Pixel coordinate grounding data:
----------------------------------------
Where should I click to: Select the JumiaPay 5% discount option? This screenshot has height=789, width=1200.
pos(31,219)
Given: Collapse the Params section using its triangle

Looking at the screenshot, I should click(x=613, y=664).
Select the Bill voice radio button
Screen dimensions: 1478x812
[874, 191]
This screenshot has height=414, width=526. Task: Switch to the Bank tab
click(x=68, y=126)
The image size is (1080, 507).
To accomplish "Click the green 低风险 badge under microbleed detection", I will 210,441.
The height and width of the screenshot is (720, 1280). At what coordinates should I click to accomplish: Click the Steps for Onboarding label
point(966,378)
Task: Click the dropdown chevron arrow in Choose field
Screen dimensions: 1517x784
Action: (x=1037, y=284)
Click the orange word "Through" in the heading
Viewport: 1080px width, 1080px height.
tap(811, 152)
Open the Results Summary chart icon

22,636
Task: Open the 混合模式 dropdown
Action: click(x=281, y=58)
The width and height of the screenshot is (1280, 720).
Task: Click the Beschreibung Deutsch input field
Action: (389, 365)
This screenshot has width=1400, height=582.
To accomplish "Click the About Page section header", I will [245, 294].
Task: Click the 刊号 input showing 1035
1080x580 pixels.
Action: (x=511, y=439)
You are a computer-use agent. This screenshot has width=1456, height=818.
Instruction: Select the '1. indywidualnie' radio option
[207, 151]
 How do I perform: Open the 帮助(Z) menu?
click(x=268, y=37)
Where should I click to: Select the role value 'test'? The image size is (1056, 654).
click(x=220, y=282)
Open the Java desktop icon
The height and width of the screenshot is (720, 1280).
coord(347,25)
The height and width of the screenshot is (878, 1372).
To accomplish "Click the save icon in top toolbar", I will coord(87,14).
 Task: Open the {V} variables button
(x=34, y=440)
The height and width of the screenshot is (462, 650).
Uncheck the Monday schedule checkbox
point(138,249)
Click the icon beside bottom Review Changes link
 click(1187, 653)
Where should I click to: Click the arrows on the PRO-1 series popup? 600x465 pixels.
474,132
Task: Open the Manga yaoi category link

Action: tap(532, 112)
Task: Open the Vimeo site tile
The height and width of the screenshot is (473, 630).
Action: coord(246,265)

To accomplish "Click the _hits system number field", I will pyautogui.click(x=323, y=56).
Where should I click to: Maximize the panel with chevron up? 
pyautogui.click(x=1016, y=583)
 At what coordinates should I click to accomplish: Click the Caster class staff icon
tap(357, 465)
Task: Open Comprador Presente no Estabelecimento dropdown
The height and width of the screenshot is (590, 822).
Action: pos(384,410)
----------------------------------------
» **EXERCISE REQUIREMENTS**:
Each line of the data is to be retyped exactly.

» **SOLUTION BELOW**:
Where should I click to: Select the JumiaPay 5% discount option? This screenshot has height=789, width=1200.
pos(31,219)
Given: Collapse the Params section using its triangle

Looking at the screenshot, I should click(x=613, y=664).
Select the Bill voice radio button
Screen dimensions: 1478x812
[874, 191]
This screenshot has height=414, width=526. Task: Switch to the Bank tab
click(x=68, y=126)
The image size is (1080, 507).
To accomplish "Click the green 低风险 badge under microbleed detection", I will 210,441.
The height and width of the screenshot is (720, 1280). At what coordinates should I click to accomplish: Click the Steps for Onboarding label
point(966,378)
Task: Click the dropdown chevron arrow in Choose field
Screen dimensions: 1517x784
Action: (x=1037, y=284)
Click the orange word "Through" in the heading
Viewport: 1080px width, 1080px height.
tap(811, 152)
Open the Results Summary chart icon

22,636
Task: Open the 混合模式 dropdown
Action: click(x=281, y=58)
The width and height of the screenshot is (1280, 720).
Task: Click the Beschreibung Deutsch input field
Action: (389, 365)
This screenshot has width=1400, height=582.
To accomplish "Click the About Page section header", I will [245, 294].
Task: Click the 刊号 input showing 1035
1080x580 pixels.
Action: (x=511, y=439)
You are a computer-use agent. This screenshot has width=1456, height=818.
Instruction: Select the '1. indywidualnie' radio option
[207, 151]
 How do I perform: Open the 帮助(Z) menu?
click(x=268, y=37)
Where should I click to: Select the role value 'test'? The image size is (1056, 654).
click(x=220, y=282)
Open the Java desktop icon
The height and width of the screenshot is (720, 1280).
coord(347,25)
The height and width of the screenshot is (878, 1372).
To accomplish "Click the save icon in top toolbar", I will coord(87,14).
 Task: Open the {V} variables button
(x=34, y=440)
The height and width of the screenshot is (462, 650).
Uncheck the Monday schedule checkbox
point(138,249)
Click the icon beside bottom Review Changes link
 click(1187, 653)
Where should I click to: Click the arrows on the PRO-1 series popup? 600x465 pixels.
474,132
Task: Open the Manga yaoi category link

Action: tap(532, 112)
Task: Open the Vimeo site tile
The height and width of the screenshot is (473, 630).
Action: coord(246,265)

To accomplish "Click the _hits system number field", I will pyautogui.click(x=323, y=56).
Where should I click to: Maximize the panel with chevron up? 
pyautogui.click(x=1016, y=583)
 At what coordinates should I click to accomplish: Click the Caster class staff icon
tap(357, 465)
Task: Open Comprador Presente no Estabelecimento dropdown
The height and width of the screenshot is (590, 822).
Action: pos(384,410)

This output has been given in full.